Google Answers: Quantile calculation

View Question

Q: Quantile calculation ( Answered 5 out of 5 stars

, 0 Comments )

Question

Subject: Quantile calculation
Category: Science > Math
Asked by: multifactor-ga
List Price: $30.00

Posted: 18 May 2005 17:41 PDT
Expires: 17 Jun 2005 17:41 PDT
Question ID: 523143

I am looking for the typical algorithm used to divide a cross section
of datapoints into quantiles (quintiles and deciles especially).

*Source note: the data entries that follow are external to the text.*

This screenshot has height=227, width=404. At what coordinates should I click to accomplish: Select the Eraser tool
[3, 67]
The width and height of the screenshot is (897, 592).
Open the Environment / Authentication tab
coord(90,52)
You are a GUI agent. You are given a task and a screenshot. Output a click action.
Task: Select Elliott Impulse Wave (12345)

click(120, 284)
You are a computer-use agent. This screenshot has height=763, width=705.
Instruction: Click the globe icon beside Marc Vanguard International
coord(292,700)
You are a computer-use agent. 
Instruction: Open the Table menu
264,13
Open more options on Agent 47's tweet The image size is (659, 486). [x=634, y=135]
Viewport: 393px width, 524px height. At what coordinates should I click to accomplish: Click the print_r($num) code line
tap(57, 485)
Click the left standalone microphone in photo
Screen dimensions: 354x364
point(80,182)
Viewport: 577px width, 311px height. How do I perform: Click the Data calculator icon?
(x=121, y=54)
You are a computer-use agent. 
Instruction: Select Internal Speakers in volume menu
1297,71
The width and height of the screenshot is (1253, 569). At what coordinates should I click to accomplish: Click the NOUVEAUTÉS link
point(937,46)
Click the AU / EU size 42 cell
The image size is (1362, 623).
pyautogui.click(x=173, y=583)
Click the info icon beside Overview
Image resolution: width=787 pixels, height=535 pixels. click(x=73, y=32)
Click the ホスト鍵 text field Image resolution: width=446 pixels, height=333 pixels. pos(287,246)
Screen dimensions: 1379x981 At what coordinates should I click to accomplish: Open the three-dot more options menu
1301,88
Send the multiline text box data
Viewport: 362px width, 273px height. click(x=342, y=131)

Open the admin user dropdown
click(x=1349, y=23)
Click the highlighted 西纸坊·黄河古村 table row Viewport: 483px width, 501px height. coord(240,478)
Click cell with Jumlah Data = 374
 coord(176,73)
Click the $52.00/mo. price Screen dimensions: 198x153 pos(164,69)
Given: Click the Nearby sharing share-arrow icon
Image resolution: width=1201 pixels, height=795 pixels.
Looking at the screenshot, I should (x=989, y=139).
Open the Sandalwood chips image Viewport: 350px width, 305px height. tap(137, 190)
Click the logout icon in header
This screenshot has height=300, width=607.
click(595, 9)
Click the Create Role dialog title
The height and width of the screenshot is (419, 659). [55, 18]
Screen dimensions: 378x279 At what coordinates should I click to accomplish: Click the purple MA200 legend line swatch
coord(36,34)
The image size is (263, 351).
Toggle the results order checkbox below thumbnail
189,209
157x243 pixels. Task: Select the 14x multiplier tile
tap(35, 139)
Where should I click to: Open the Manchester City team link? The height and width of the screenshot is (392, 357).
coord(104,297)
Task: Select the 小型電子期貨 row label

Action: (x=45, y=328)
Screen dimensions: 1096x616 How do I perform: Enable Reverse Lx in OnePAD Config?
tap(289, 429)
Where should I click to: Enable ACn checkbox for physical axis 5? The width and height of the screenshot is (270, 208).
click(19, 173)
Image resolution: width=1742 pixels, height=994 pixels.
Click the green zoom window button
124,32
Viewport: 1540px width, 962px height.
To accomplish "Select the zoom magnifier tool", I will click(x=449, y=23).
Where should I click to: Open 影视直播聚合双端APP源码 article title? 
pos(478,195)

I
have not been able to find a 'consensus' technique that can map a
distribution (potentially unequal) of observations into quintile or
decile groups.

Request for Question Clarification by mathtalk-ga on 23 May 2005 18:42 PDT

Hi, multifactor-ga:

I've been tempted to post an Answer several times, but I'm not sure
what balance to strike between "typical algorithm" and "'consensus'
technique".

Maybe I'm splitting hairs here.  There are are two broad categories of
approaches.  One "preserves" the discrete nature of the empirical
sample, giving you back an observed value for every quantile
requested.

While that has some attractions, it can lead to awkwardness when the
number of observations is comparatively low (relative to the
granularity demanded by the quantiles).  So a more common approach
would be some kind of linear interpolation of the empirical cumulative
distribution function, allowing an "exact" result at the risk of
making up values that in principle may never occur.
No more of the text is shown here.